Marc started to get up, but she restrained him with a soothing gesture.

‘Then please tell me about the traumatic experience that prompted you to contact us recently.’

He hesitated for a moment. Then, after another glance at his watch, he subsided on to the sofa once more.

‘I hear voices,’ he said.

‘What sort of voices?’

‘There they go again. Someone just said, “What sort of voices?”’

Menardi gave him a long look, then made a note in her folder.

‘What’s that you’re writing?’ he demanded.

‘I’m making a note that you take refuge in humour. It’s typical of creative and intelligent people, but it makes them harder to treat.’

‘I don’t want treatment of any kind.’

‘You ought to consider it, though. Would you care to describe the accident for me?’

‘Why ask me if you already know everything?’

‘Because I’d like to hear it from your own lips. My concern is less what you tell me than how you tell it. For instance, your attempts to make a joke of everything are far more informative than the fact that your wife might still be alive if you’d sent for help at once.’

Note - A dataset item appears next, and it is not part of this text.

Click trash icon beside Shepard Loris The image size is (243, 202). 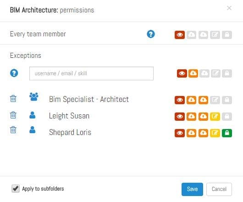(13, 130)
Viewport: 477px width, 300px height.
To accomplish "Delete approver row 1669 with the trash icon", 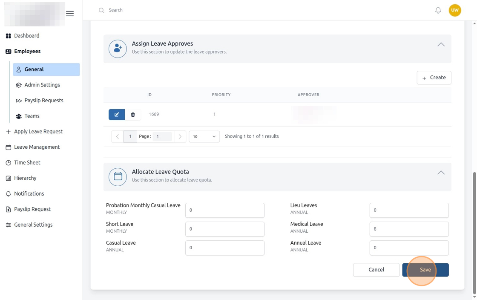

Marc felt as if the woman had opened a valve in his body and he was collapsing like an inflatable mattress. He could almost hear the hiss as all the strength leaked out of him.

‘What do you mean? I couldn’t summon help, I was unconscious.’

‘Really?’ Menardi frowned and opened the folder again. ‘According to this accident report, you called the emergency services. But not until fourteen minutes after the crash.’

She handed him a printed form as thin and translucent as greaseproof paper. Looking up, he was doubly disconcerted to see the genuine concern on her face.

‘One moment,’ she said hesitantly. Her cheeks reddened and the sheet of paper in her hands developed a nervous tremor. ‘Are you telling me you can’t remember?’

8

This is impossible, Marc told himself. Quite impossible.

He couldn’t have dialled 112. Not at that stage. True, it was his mobile number on the A & E report to which the clinic had gained access, God alone knew how. But it couldn’t have been him. He’d lost consciousness at once after hitting his head on the door frame and steering wheel in quick succession. At once, not a quarter of an hour after the crash.

There was a knock at the door. Marc turned, expecting to see the neurologist reappear. She had left the room a few minutes earlier, looking worried. Instead, Bleibtreu materialized in the doorway, his face wreathed in an engaging smile that doubtless adorned many of the clinic’s publicity brochures.

‘What’s the meaning of this?’ Marc said sharply. ‘I thought I came here to forget. As it is, I’ll be leaving your clinic with a lot of my wounds reopened.’

‘I must apologize for Frau Menardi’s conduct, Dr Lucas. There’s been a regrettable mistake.’

‘A mistake?’

‘She wasn’t authorized to broach the subject.’

‘Not authorized?’ Marc clasped his hands behind his head. ‘You mean I really did call the emergency services?’

‘No.’

Bleibtreu made a gesture of invitation, but Marc preferred to remain standing by the window rather than resume his place on the sofa.

‘It was a passer-by,’ the professor explained. ‘The man who was first at the crash scene had no mobile phone with him, so he reached through the shattered side window and took yours.’

Several motorists were performing a horn concerto in the street eleven floors below them. It was either a traffic jam or a wedding. Marc parted the beige lamellar blinds but couldn’t see much. Immediately outside the window was some scaffolding swathed in plastic sheets.

‘How do you know all this?’

Bleibtreu stared at him in surprise. ‘There’s a copy of the accident report in your file. Your email expressly granted us access to it.’

Marc dimly remembered clicking a box on the download form. He couldn’t have cared less about anything that night.

‘Have you never seen the report yourself?’

Marc shook his head. He’d never even asked about it. He could happily dispense with any more grisly details about the most terrible day in his life.